* [WHAT THE EXERCISE ASKS]
Reproduce only this range: the line holding "Task: Open the Files manager in dock" through the last line of the data below, both included, exactly, with no pictures.

* [INFORMATION PROVIDED]

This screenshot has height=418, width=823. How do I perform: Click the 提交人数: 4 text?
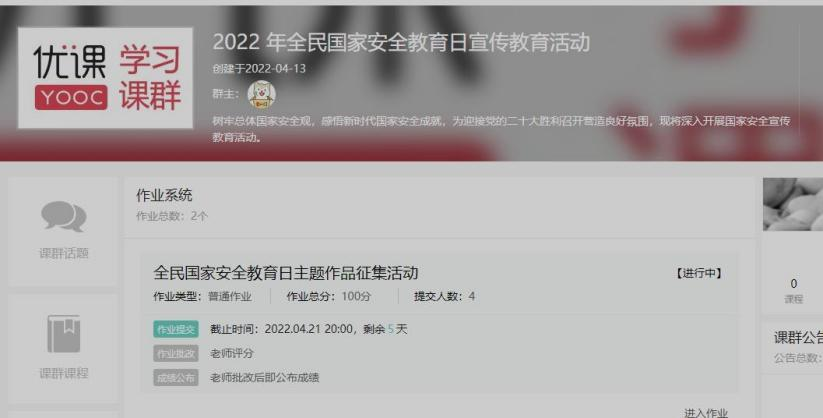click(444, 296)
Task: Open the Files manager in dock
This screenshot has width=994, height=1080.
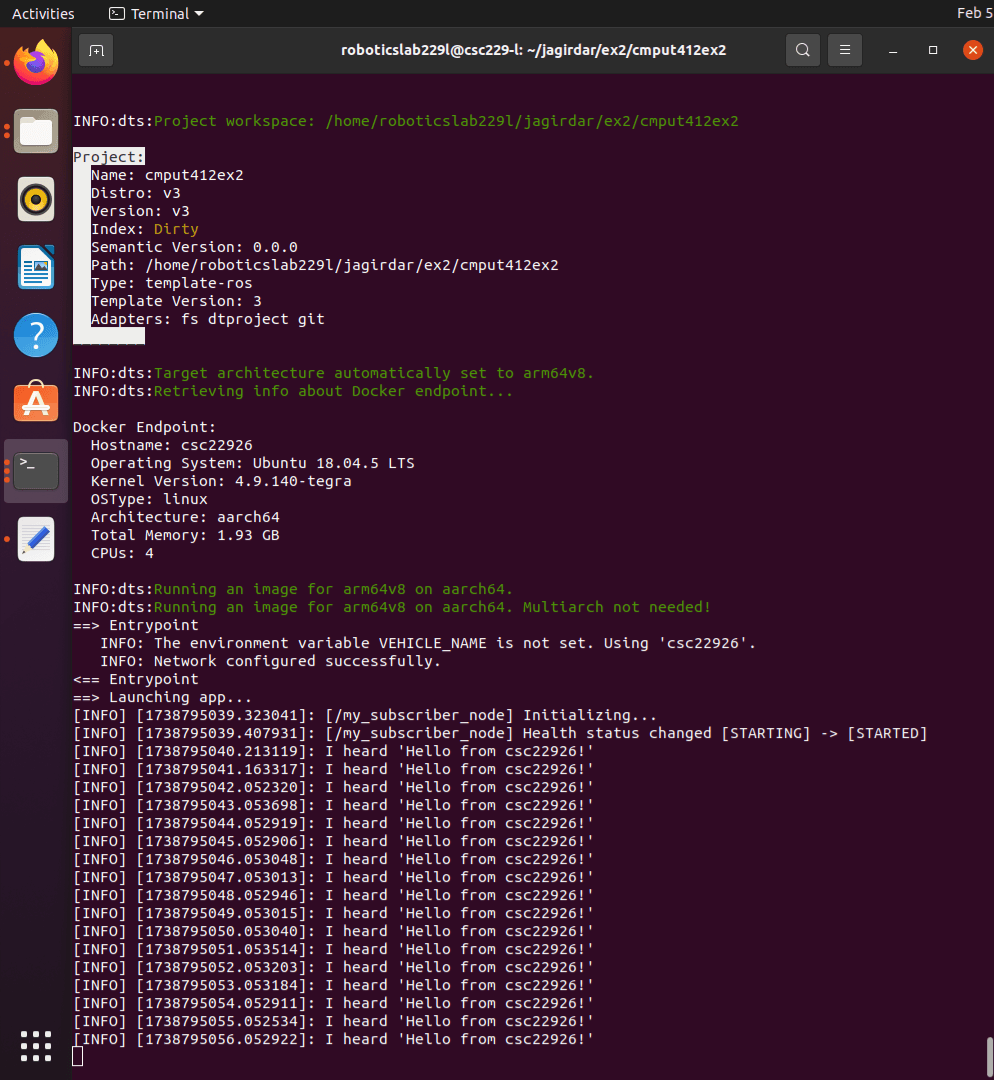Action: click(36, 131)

* [THE ANSWER]
Task: Open the Files manager in dock
This screenshot has width=994, height=1080.
Action: click(36, 131)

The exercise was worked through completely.